Une troisième base russe sur les frontières turques, Ankara/OTAN ont presque perdu
 


Une troisième base russe sur les frontières turques, Ankara/OTAN ont presque perdu

Ce mercredi matin, le régime israélien a pris pour cible de ses missiles la banlieue de Damas. Des frappes que Tel-Aviv a comme toujours placées sous le label "anti-iran" et qui ne peut guère changer grand-chose: l'État syrien a gagné son pari dans le nord-est. Plus d'un mois après le début de l'opération "Source de paix", l'armée turque et ses mercenaires terroristes sont réduites à la portion congrue tandis que les États-Unis n'agissent qu'en catimini faisant des allers-retours entre l'Irak et le Nord-est syrien pour se rendre plus au sud vers Deir ez-Zor. Pire pour le camp atlantiste, l’armée syrienne continue à reprendre le terrain perdu: cinq nouvelles localités dans le nord-ouest de Hassaké viennent de tomber sous contrôle de l'État syrien et ce sur fond d'une présence russe qui s'élargit sur les frontières avec la Turquie avec désormais l'implantation d'une troisième base à Qamichli.

Selon la chaîne de télévision Al-Ikhbariya, l’armée syrienne a déployé ses soldats à Tall Tamer, dans le nord-ouest de Hasské, et avancé sur 10 kilomètres de profondeur dans cinq villages au Nord syrien.

L’agence de presse syrienne SANA a publié des images montrant le cantonnement des forces de l’armée syrienne dans ces villages: al-Dachicha, al-Tawila, Umm al-Khair et Chawich. Plus tôt mardi, le vice-ministre syrien des Affaires étrangères, Fayçal Miqdad a une nouvelle fois souligné que la Syrie ne permettrait ni à la Turquie ni aux États-Unis d'occuper ne serait-ce qu'une seule parcelle du territoire syrien. « La Turquie devra préserver sa sécurité à l'intérieur de ses frontières, loin de toute agression contre ses voisins. N'importe quel acte d'agression recevra une riposte, qu'elle vienne de la part de la Turquie ou d'Israël ou des États-Unis. L'État et la nation syriens feront face aux agresseurs » a mis en garde Miqdad tout en appelant les Kurdes à "mettre un terme à leur double jeu" et à "respecter l'intégrité et la souveraineté de l'État".

La Turquie pourra-t-elle réussir son projet ?
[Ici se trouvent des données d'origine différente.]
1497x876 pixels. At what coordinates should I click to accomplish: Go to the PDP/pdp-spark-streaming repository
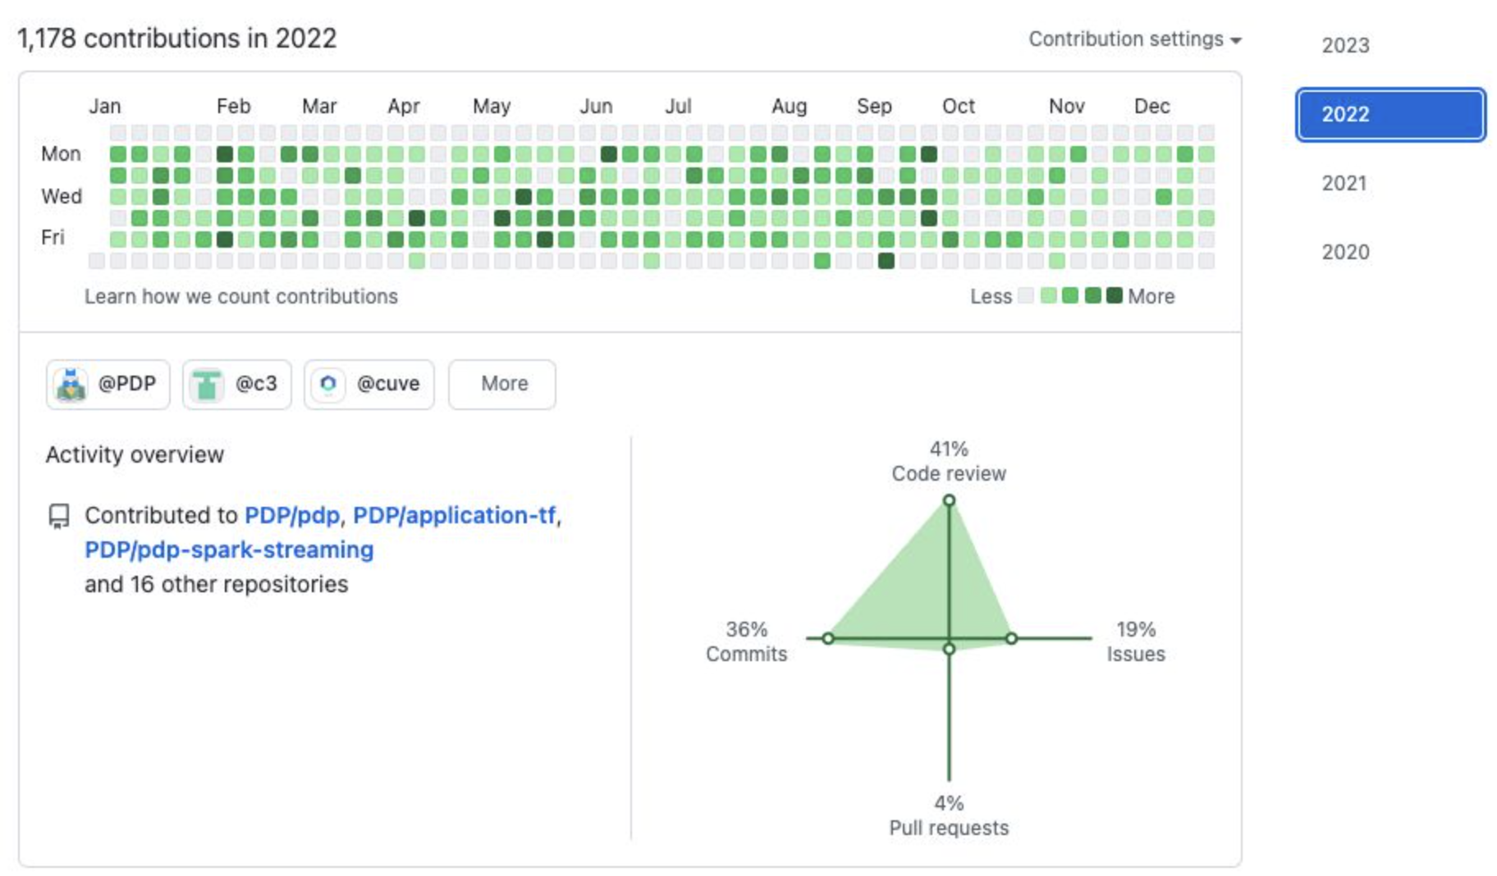[x=229, y=550]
Même un changement de démographie des régions occupées ne semble plus être efficace vu l'insécurité et les manifestations anti-Turquie qui gagnent les régions occupées par Ankara. L'ambassadeur de Syrie en poste à Moscou, Riyad Haddad a indiqué mardi que la Turquie tentait de renforcer sa présence dans les zones occupées syriennes en mettant en œuvre une politique de changement du tissu démographique : « La Turquie n'a pas cessé d'ériger son drapeau sur les territoires occupés. Il a également rouvert des établissements gouvernementaux pour suivre la politique de changement démographique dans ces régions. Nous sommes de retour à l'époque médiévale, époque à laquelle tout pays pouvait occuper une partie du territoire d’un autre pays », a précisé le diplomate syrien en affirmant que cette méthode ne répondait plus.

L’ambassadeur syrien en Russie a indiqué : « Les terroristes sont soutenus financièrement, politiquement et militairement par d'autres terroristes et semblent oublier que ces actes vont à rebours des règles internationales. »

C'est dans ce contexte d'enlisement que le Premier ministre turc a menacé lundi de reprendre l'opération militaire dans le nord de la Syrie, menace à laquelle la Russie a vivement réagi. « On s'étonne des accusations de la Turquie qui critique la Russie pour avoir manqué à ses engagements. Une relance de l'action militaire dans le nord compliquera encore davantage la donne », a affirmé mardi la Défense russe. Alors Ankara et OTAN semblent avoir été totalement "neutralisés" par Syrie et alliés. Depuis que la Russie possède une nouvelle base sur les frontières turques, les choses ont changé.